# Short problem 1
In the loan article, how much did the borrower obtain from the bank on December 15, 2008?
# Short problem 2
Rewrite the loan article between "On December 15, 2008, a" and "to the bank.", inclusive, replacing "borrower" with "debtor".

# Text extract
Congratulations!  You’ve wrapped up the year-end rush to close and book your loans and thanked your documentation staff on a job well done.  But we all know that in the multi-tasking frenzy to fund time sensitive deals, mistakes can happen.  A recent decision out of Illinois by the  Seventh Circuit Court of Appeals in State Bank of Toulon v. Covey (In re Duckworth), (Click here to access full text of the Opinion) is a potent reminder that even minor mistakes, including typos, can have disastrous consequences on future debt collection efforts.

On December 15, 2008, a borrower obtained a $1,100,000.00 loan from a bank evidenced by a Promissory Note dated that same day.  The Security Agreement securing the debt, signed contemporaneously by the borrower, was dated December 13th, two days prior to the date on the Promissory Note.  The Security Agreement defined the secured “Indebtedness” by reference to a “Note” which was itself defined as the Promissory Note executed by the borrower on December 13, 2008.  The Security Agreement failed to include a dragnet clause which would have provided that the collateral also secured all of borrower’s past, present, and future debt owed to the bank.

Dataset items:

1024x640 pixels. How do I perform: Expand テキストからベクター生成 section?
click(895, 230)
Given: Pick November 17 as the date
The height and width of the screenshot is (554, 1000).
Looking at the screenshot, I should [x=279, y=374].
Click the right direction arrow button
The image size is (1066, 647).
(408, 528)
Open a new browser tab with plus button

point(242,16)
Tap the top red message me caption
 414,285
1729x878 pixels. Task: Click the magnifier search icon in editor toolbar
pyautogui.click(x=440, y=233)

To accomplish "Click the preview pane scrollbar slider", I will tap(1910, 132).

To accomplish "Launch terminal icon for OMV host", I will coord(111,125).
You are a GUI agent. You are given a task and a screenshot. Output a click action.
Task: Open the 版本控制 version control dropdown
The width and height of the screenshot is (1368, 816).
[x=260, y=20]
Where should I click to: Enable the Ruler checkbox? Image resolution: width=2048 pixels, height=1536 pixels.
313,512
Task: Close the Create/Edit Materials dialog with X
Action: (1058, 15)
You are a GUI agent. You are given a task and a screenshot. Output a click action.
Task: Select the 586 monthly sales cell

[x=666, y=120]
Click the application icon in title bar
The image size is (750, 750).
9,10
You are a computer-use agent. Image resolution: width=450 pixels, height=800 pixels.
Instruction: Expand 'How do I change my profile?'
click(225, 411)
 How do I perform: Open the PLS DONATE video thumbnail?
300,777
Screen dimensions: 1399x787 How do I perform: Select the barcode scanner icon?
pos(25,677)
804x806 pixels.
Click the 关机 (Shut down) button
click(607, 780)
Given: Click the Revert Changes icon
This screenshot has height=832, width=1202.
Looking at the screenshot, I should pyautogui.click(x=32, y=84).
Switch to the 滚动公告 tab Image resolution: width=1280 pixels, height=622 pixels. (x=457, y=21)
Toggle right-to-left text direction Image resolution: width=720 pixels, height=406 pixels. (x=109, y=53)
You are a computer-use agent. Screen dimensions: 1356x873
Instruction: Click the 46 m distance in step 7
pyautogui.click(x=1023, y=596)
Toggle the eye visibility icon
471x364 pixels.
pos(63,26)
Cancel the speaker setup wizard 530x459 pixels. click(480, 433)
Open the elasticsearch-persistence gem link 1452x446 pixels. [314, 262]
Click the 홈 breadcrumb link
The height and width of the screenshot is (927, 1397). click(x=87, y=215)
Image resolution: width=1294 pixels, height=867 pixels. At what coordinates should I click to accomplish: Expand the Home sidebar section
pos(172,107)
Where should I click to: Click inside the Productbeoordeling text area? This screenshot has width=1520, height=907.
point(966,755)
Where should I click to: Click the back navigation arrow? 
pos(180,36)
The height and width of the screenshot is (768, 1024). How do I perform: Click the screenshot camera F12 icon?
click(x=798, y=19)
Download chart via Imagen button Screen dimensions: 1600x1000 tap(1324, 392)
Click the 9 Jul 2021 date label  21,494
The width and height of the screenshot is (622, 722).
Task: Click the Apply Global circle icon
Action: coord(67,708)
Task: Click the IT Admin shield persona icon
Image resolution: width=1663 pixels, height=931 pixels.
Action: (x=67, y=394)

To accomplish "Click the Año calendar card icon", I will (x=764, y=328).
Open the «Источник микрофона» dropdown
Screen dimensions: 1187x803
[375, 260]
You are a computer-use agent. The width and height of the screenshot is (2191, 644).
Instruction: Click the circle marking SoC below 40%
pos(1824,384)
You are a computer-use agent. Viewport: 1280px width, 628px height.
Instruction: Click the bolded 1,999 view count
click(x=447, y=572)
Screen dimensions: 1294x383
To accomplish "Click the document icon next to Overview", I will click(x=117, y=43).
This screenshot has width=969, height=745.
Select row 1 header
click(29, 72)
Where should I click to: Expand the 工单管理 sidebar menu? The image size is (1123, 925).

# Complete answer 1
$1,100,000.00

# Complete answer 2
On December 15, 2008, a debtor obtained a $1,100,000.00 loan from a bank evidenced by a Promissory Note dated that same day.  The Security Agreement securing the debt, signed contemporaneously by the debtor, was dated December 13th, two days prior to the date on the Promissory Note.  The Security Agreement defined the secured “Indebtedness” by reference to a “Note” which was itself defined as the Promissory Note executed by the debtor on December 13, 2008.  The Security Agreement failed to include a dragnet clause which would have provided that the collateral also secured all of debtor’s past, present, and future debt owed to the bank.